The event will not have barricades on 19th Street between Ashland and Yale streets as per usual, according to event organizer Sara Jackson, though multiple area businesses will host White Linen-themed events.
But several business owners said it is still a boon to have the night back in any form. It was created in 2006 as an effort to bring attention to small and independently-owned businesses, and drew more than 50,000 attendees during the last in-person event three years ago.
“August is a slow month for retailers and this gives people a reason to come out and shop,” said Kristal Kirksey, owner of Jubilee in the Heights at 345 W. 19th St. “White Linen has really put the Heights on the map and we always get new customers who have never been to 19th Street. Even if they don’t shop that night, they remember us and come back.”

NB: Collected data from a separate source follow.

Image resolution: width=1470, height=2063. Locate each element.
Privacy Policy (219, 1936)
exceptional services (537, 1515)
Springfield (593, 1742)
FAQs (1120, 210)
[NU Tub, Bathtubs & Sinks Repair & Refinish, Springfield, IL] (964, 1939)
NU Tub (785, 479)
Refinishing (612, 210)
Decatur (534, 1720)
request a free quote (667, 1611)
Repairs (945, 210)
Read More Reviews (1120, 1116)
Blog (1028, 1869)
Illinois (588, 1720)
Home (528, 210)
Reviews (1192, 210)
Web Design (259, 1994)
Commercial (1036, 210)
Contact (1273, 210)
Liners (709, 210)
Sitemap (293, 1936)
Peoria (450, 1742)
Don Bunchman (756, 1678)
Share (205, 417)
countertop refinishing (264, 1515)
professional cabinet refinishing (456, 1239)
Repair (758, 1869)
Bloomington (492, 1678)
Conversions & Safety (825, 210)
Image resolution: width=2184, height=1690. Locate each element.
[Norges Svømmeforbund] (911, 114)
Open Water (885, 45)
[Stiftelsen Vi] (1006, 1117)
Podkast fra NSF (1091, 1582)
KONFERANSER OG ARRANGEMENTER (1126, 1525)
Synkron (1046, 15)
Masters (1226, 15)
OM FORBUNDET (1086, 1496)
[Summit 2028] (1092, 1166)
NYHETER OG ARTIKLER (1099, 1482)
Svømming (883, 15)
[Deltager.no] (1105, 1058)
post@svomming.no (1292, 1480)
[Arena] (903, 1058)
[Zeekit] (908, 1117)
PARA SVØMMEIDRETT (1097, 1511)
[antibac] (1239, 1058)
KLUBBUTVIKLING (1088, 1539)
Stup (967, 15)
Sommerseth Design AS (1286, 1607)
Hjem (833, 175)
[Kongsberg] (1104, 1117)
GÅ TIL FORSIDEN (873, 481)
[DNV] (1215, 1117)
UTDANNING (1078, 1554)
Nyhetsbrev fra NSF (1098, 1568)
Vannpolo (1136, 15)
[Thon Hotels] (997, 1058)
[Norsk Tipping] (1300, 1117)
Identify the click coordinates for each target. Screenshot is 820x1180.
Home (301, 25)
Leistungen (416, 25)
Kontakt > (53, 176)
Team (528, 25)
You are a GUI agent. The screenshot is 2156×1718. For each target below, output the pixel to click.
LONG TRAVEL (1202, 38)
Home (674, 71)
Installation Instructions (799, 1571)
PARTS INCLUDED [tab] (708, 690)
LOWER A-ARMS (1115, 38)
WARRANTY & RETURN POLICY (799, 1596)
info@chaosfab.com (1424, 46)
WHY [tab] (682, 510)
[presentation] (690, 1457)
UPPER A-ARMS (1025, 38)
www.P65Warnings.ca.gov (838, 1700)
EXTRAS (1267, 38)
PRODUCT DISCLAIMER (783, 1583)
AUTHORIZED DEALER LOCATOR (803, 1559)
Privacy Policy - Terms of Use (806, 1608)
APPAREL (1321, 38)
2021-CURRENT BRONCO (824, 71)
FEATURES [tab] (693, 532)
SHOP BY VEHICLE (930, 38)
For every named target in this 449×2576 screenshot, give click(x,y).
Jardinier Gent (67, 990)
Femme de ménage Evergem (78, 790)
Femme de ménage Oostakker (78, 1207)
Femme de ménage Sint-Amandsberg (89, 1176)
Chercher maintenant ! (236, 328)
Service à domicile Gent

It has been particularly slow the last two years, business owners said, with no in-person events having been held along 19th Street since 2019 because of the pandemic – though some still held individual events last year.
For We Olive & Wine Bar situated at 249 W. 19th St., owner Luis Rabo said WLN brings in three times the revenue and usually stands as one of the wine bar’s top five revenue days of the year while bringing in new customers who he said didn’t know the wine bar was there until visiting during White Linen Night. That, he said, was the most detrimental effect to We Olive over the last two years.
“We obviously didn't get that incremental revenue bump that a typical WLN would give us,” he said. ”However, most importantly, our business didn't get the folks that would come back to visit us after WLN. …We're looking forward to introducing ourselves to a bunch of new clientele that may have never visited us before.”
Harold’s Tap Room and Restaurant, 350 W. 19th St., was also down 280 percent in sales revenue on the night White Linen Night would typically occur in 2021 compared to the $25,000 it brought in during the last in-person event in 2019, according to owner Alli Jarrett. The restaurant will have a musical performance by the Zydeco Dots and face painting, among other festivities, during White Linen Night in efforts to help bring in customers and recoup revenue that has been lost over the last several years.
“We’re hopeful that we’ll be able to have a solid revenue night (on Aug. 6),” Jarrett said. “We need it with everything going on.”
Kirksey said Jubilee typically doubles or triples their sales on White Linen Night compared to typical Saturdays, and sees hundreds of customers come into the store during the course of the event. Ramirez also said that even if a person was not attending WLN, they would frequent 19th Street businesses for themed clothing or catering.
“Losing White Linen Night the past few years has hurt, we lost sales that night and also white clothing and house party decor and party supplies leading up to the event,” Kirksey said. “The pandemic obviously drastically hurt in person businesses like Jubilee, but thanks to our wonderful Heights neighbors, we made it through.”
Those neighbors, Rabo said, are the key to Heights-area businesses continuing to recover from the financial losses incurred during the last two years without the event.
And the event, business owners said, will remind neighbors and visitors alike that small businesses like those on 19th Street are part of what makes this part of the city unique and different.
“If a visitor to WLN could buy just one thing from a choice of dozens of local shop owners on 19th Street, it would help so much with our recovery,” Rabo said.